== What you should do ==
Which lines of the listing hold the string "Given"? Copy those lines.

***** Record extracts

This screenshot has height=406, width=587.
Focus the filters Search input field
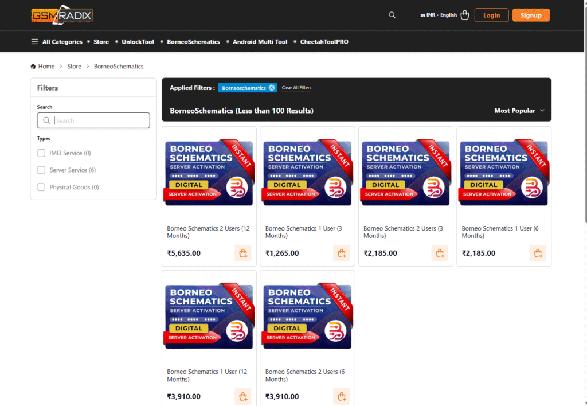[100, 120]
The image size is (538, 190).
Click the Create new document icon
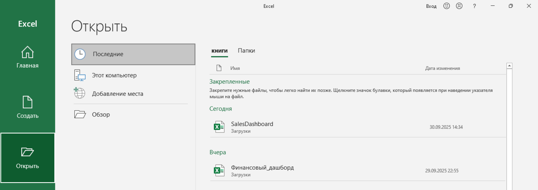[x=27, y=102]
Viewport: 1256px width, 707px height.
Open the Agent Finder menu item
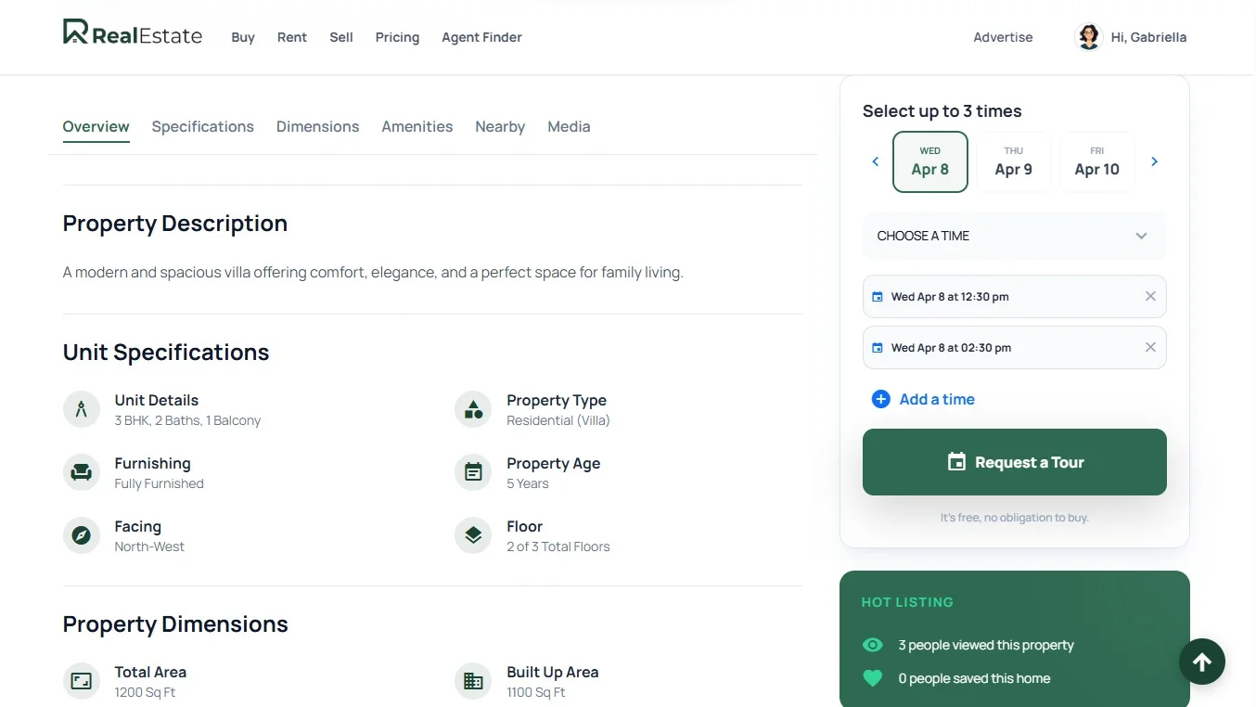[x=481, y=37]
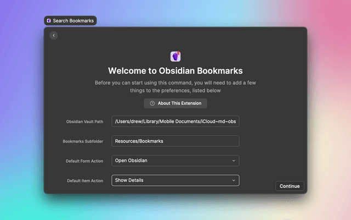Open the About This Extension page
The image size is (351, 220).
click(x=176, y=103)
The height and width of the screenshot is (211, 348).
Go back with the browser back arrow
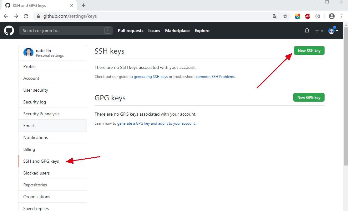[x=6, y=16]
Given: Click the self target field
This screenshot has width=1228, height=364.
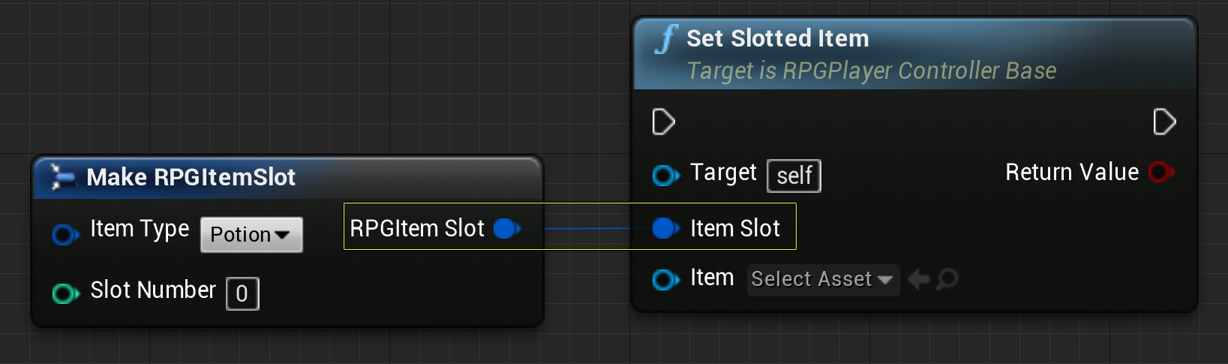Looking at the screenshot, I should pos(794,176).
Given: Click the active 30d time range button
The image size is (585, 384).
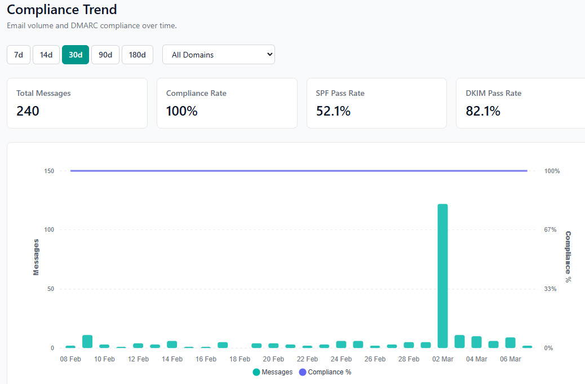Looking at the screenshot, I should [x=76, y=55].
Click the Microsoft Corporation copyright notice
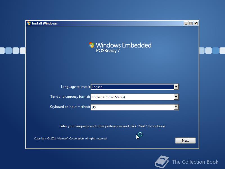This screenshot has height=169, width=225. (x=70, y=138)
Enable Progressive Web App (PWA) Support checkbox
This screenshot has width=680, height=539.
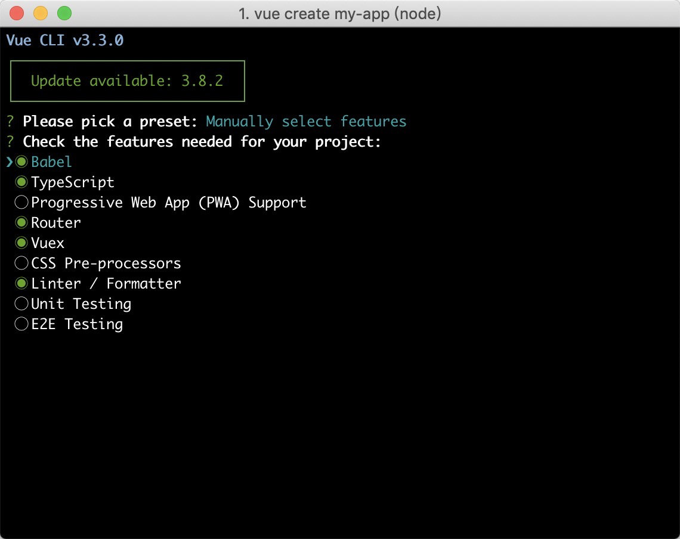point(22,202)
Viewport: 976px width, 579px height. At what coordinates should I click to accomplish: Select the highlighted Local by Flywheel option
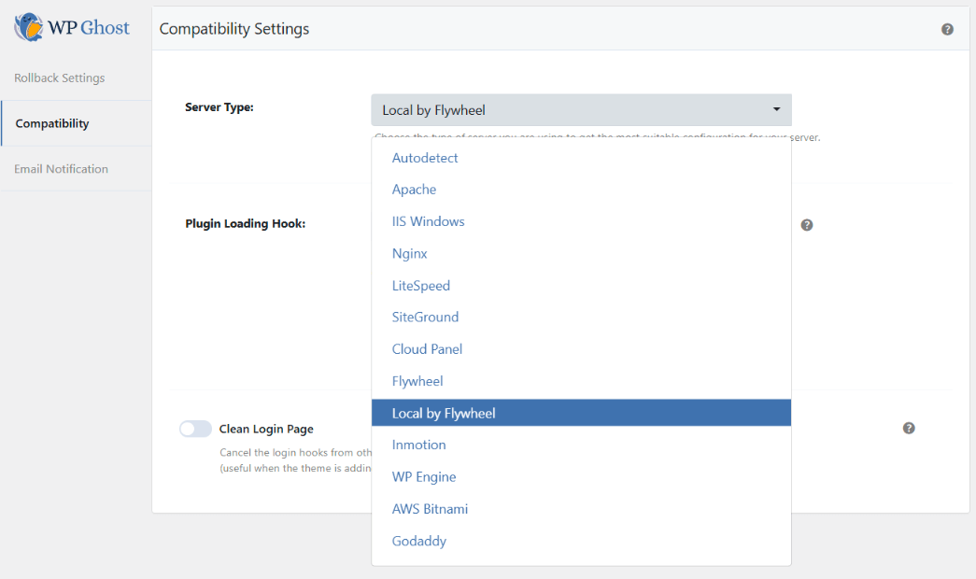444,413
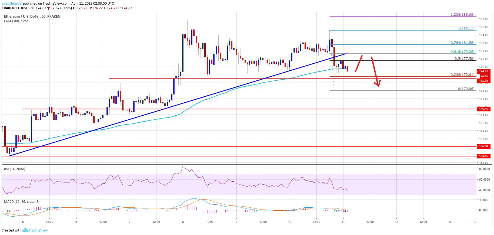
Task: Select the 0.618(179.36) Fibonacci level label
Action: pyautogui.click(x=462, y=51)
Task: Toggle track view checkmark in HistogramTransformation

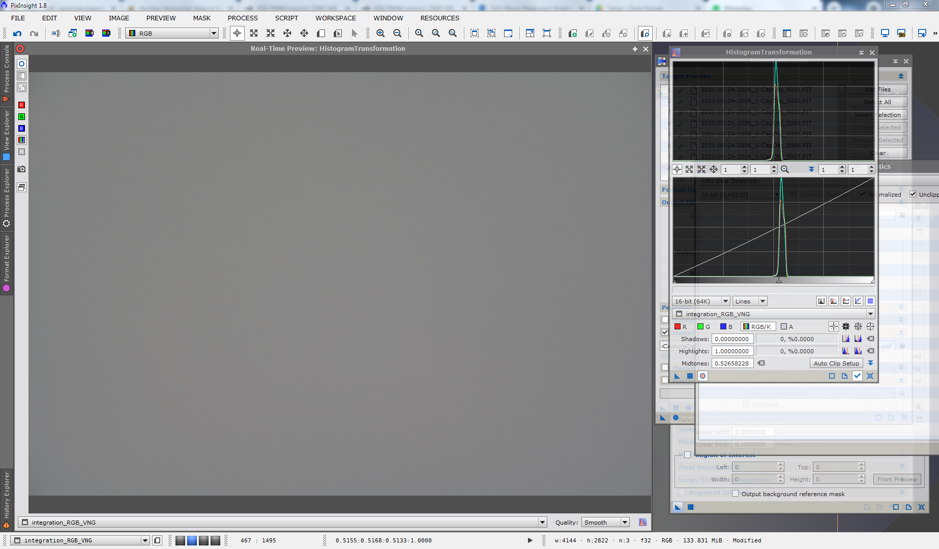Action: (857, 376)
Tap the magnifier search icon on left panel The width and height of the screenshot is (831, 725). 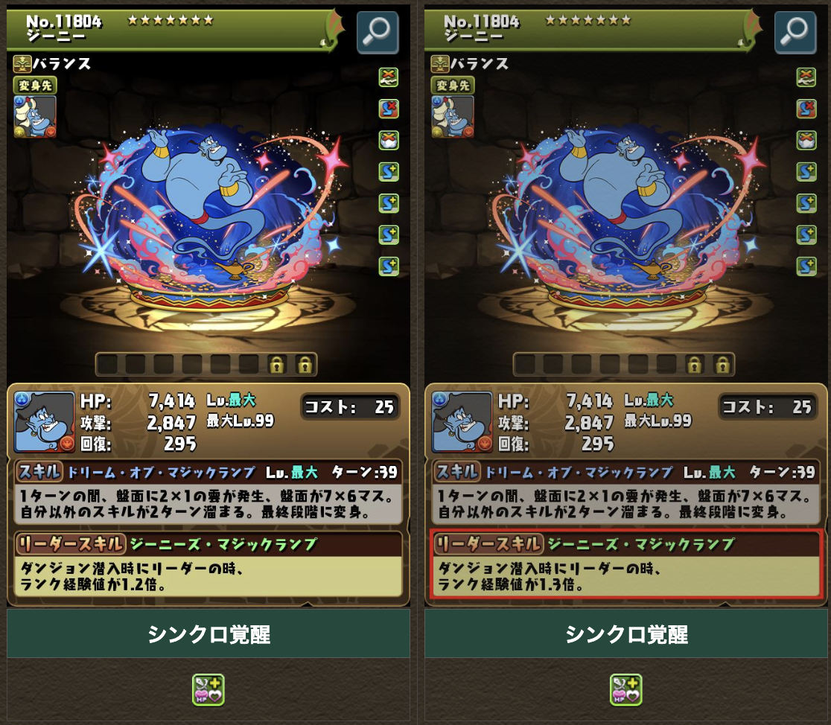click(378, 32)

**********

== Answer space ==
Given: Click the self target field
Given: Click the active 30d time range button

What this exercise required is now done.